There are no perfect tests for scleroderma. The test most likely to be positive is an ANA, which can be positive for any number of different reasons. I've had 3 ANA tests, most recently in late 2011. Each time, the results have been negative. I've also had inflammation levels checked, and they're always normal.
I went to my family doctor yesterday in a panic. She said that since I had a negative ANA seven years after my symptoms started, then I can be sure it's not scleroderma. She has had 3 patients with this disease, and she's worked with specialists at university hospitals to coordinate their treatment. My doc said that she was told that pretty much all cases have positive antibodies after around 3 years. But I've read such differing things online. Some sites say that 95% of scleroderma patients have a positive ANA. Many other sites say it's as low as 50 to 80 percent. So that leaves room for plenty for doubt. I even found a post on this forum from a woman whose mother died of scleroderma, and she said her mom never tested positive, even when she was at her worst. Scary!
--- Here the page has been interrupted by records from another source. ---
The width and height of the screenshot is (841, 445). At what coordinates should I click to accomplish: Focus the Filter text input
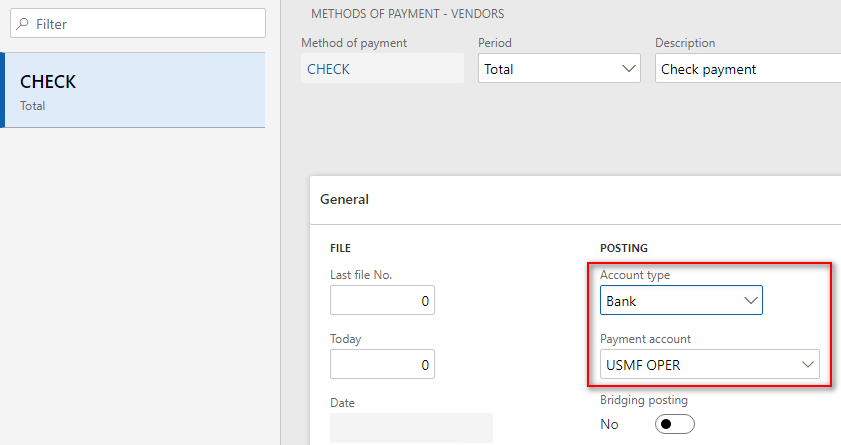(x=145, y=24)
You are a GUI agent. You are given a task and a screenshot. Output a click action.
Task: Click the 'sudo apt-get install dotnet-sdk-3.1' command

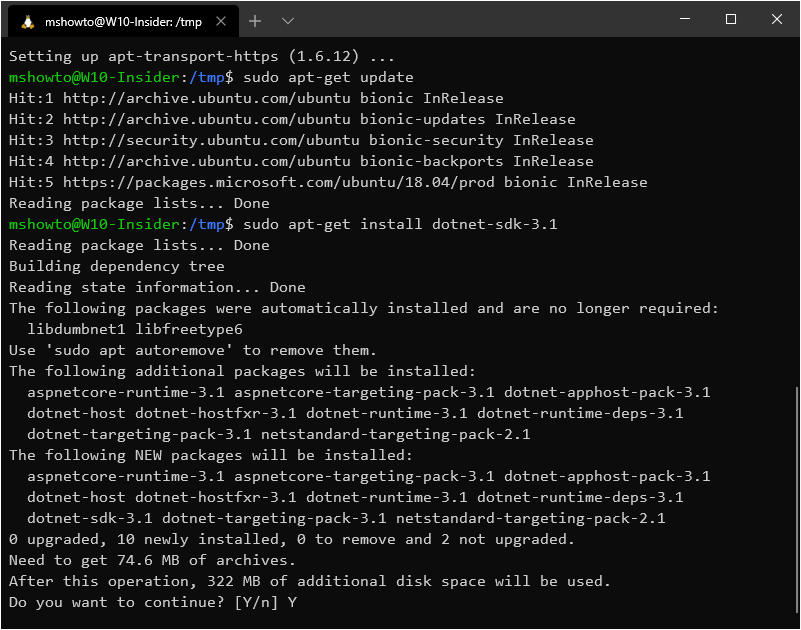click(400, 224)
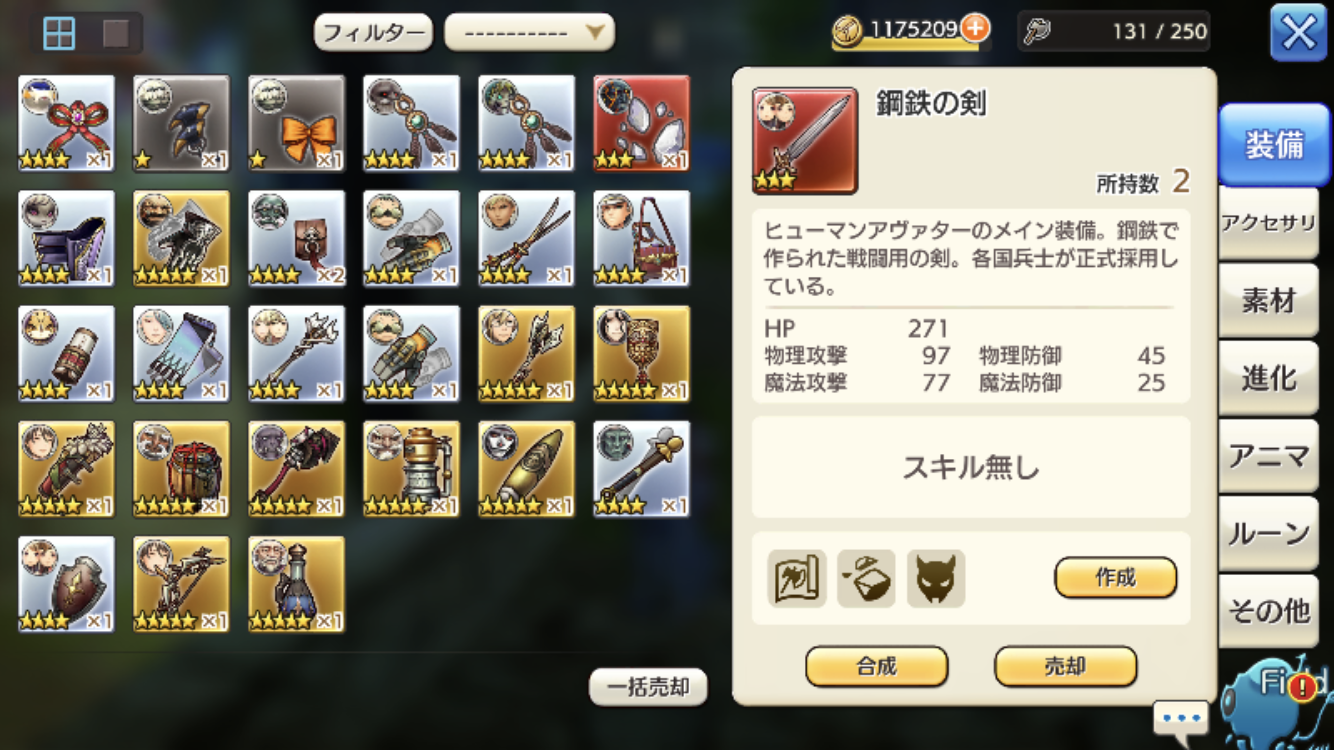
Task: Click the 売却 sell button
Action: (1065, 666)
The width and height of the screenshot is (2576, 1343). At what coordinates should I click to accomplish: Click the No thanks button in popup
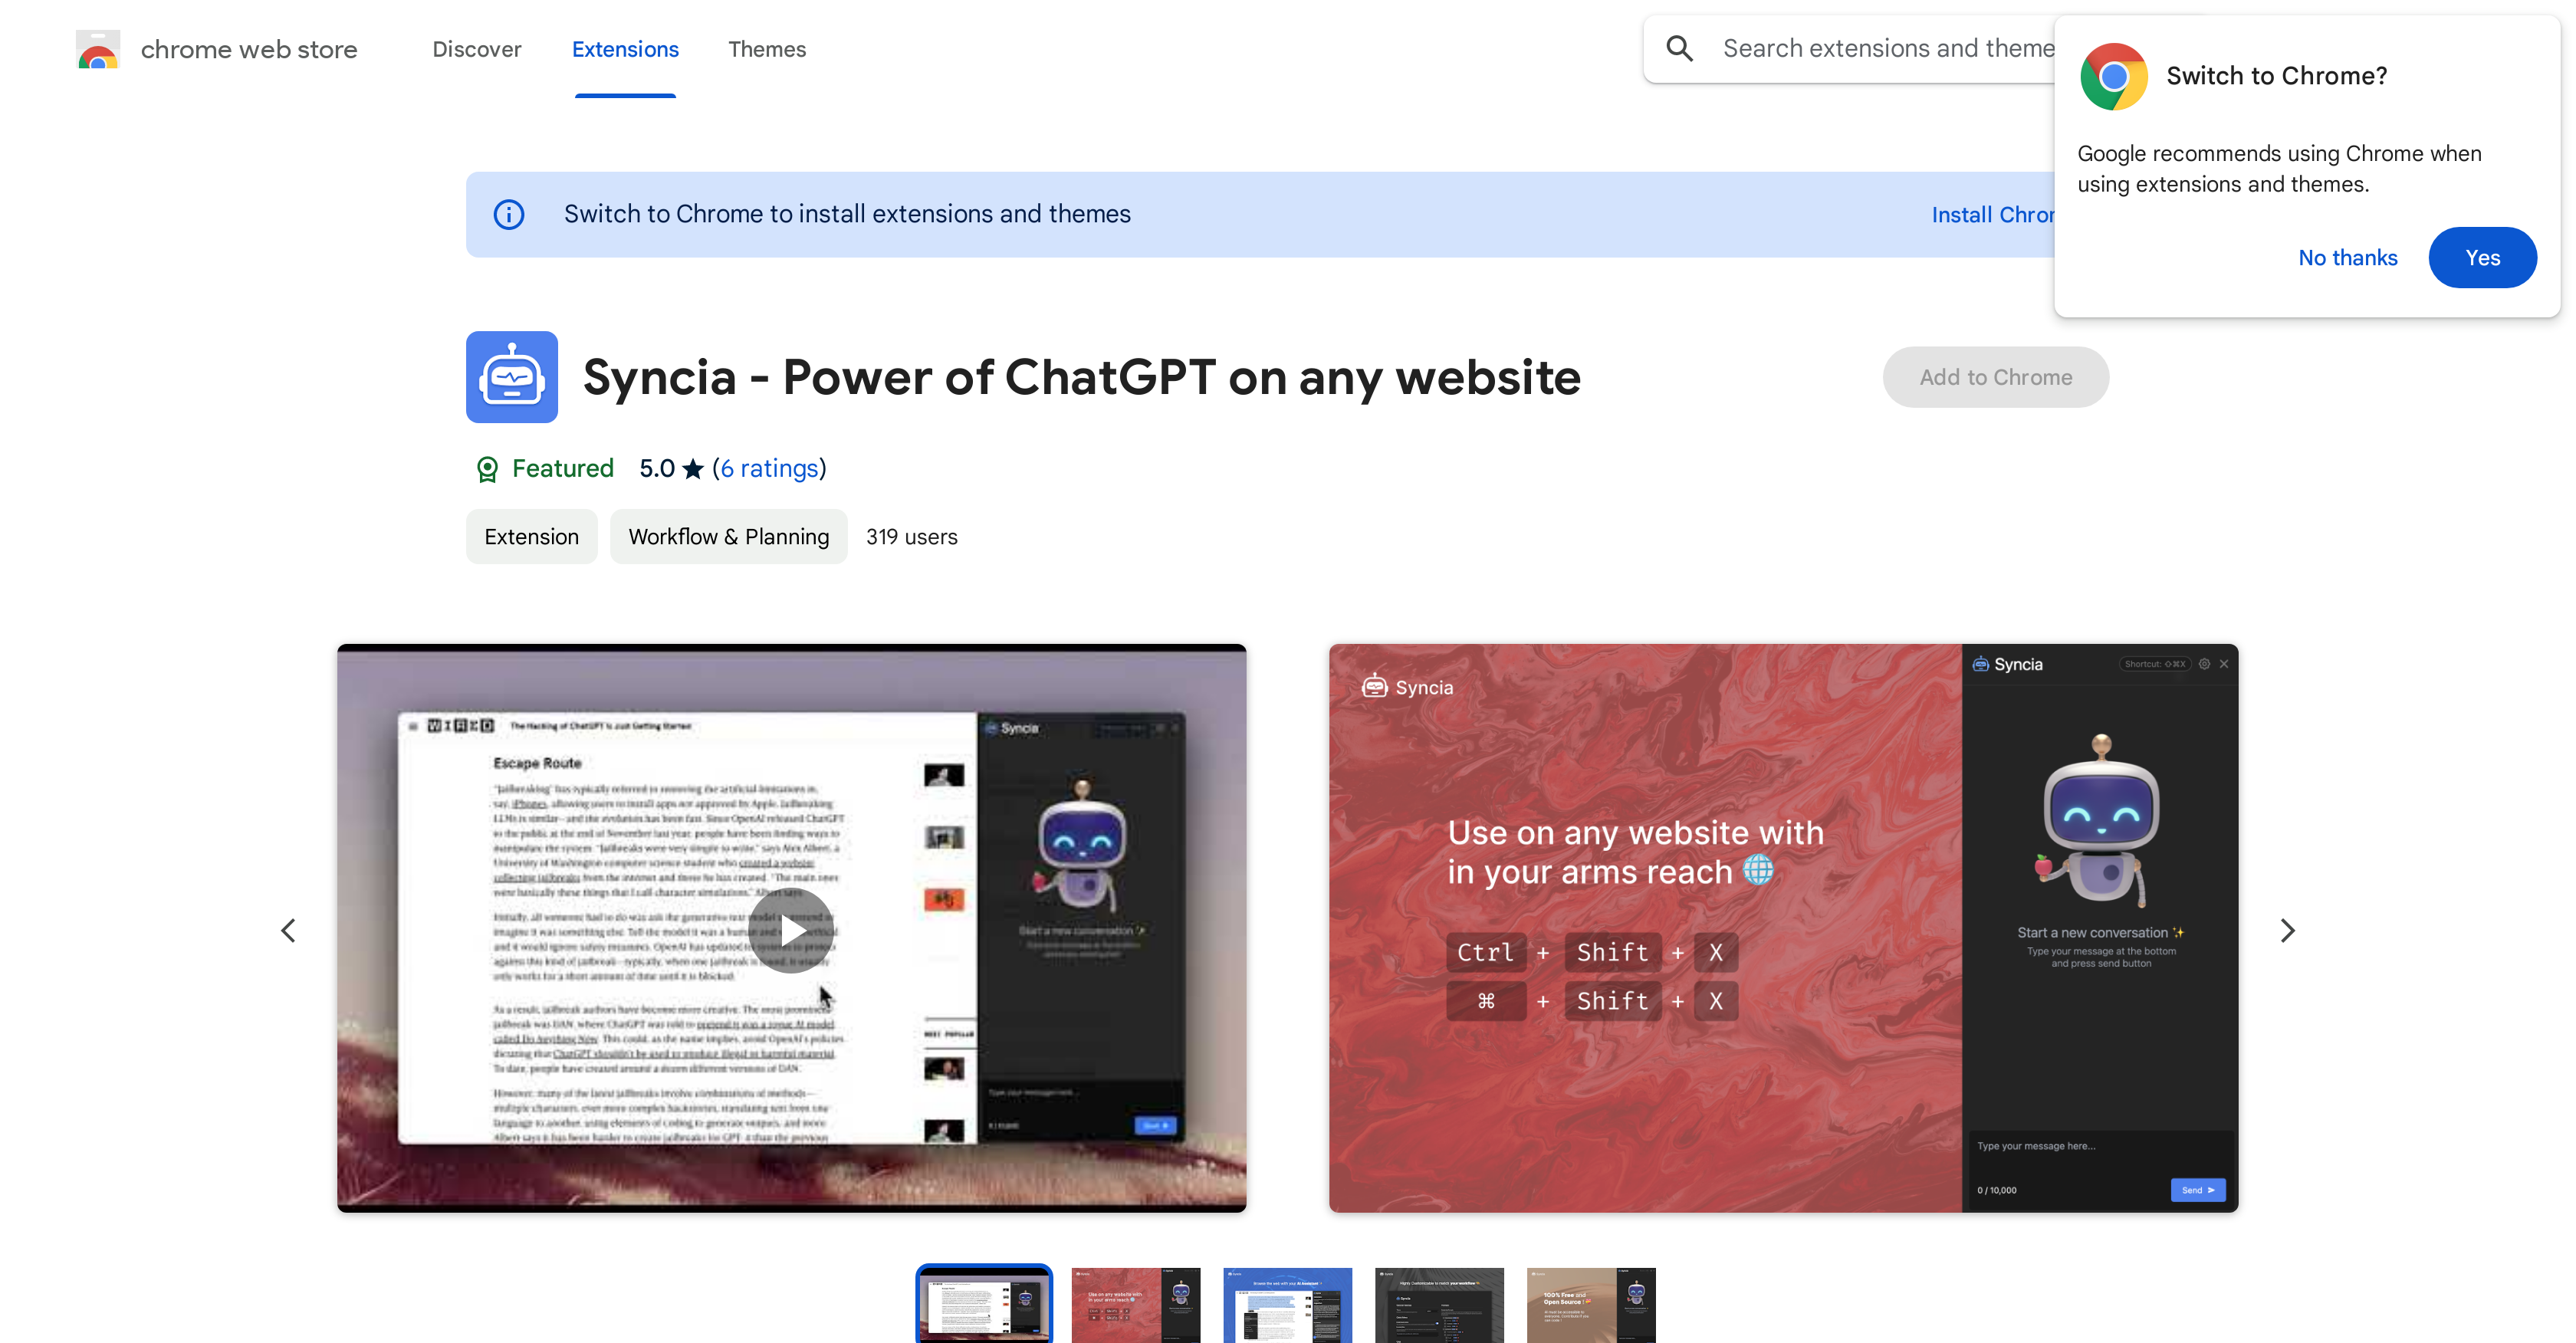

I fully realize that scleroderma w/out skin involvement is an extremely rare disease. And I realize that I have a history of worrying about worst case scenarios. But there are things here that I just can't get over --- like the bacterial overgrowth and the low lung test score and the Rayndaud's. Too much to be a coincidence?
I feel like I'm going to go off the deep end. I'm a mess! I can hardly look at my 3-year-old daughter without crying, for fear that I have a terrible illness that is going to take me away from her. Oh, and I'm also pregnant and can't even enjoy it.
I've been too scared to go to a rheumatologist all these years --- and I've not wanted to put myself through that if it's just health anxiety. But I am living in a terrible limbo right now and feel like I have to do something. I found a local rheumatologist who was reviewed online as being really compassionate. So I bit the bullet and called today. To my surprise, she can see me in less than a week. Not knowing what else to do, I scheduled the appointment.
I am so scared and wondering whether I made the right decision. I can only hope this turns out well. Any words of support are so very much appreciated. I just want to get through this and focus on all the things that are important to me in my life.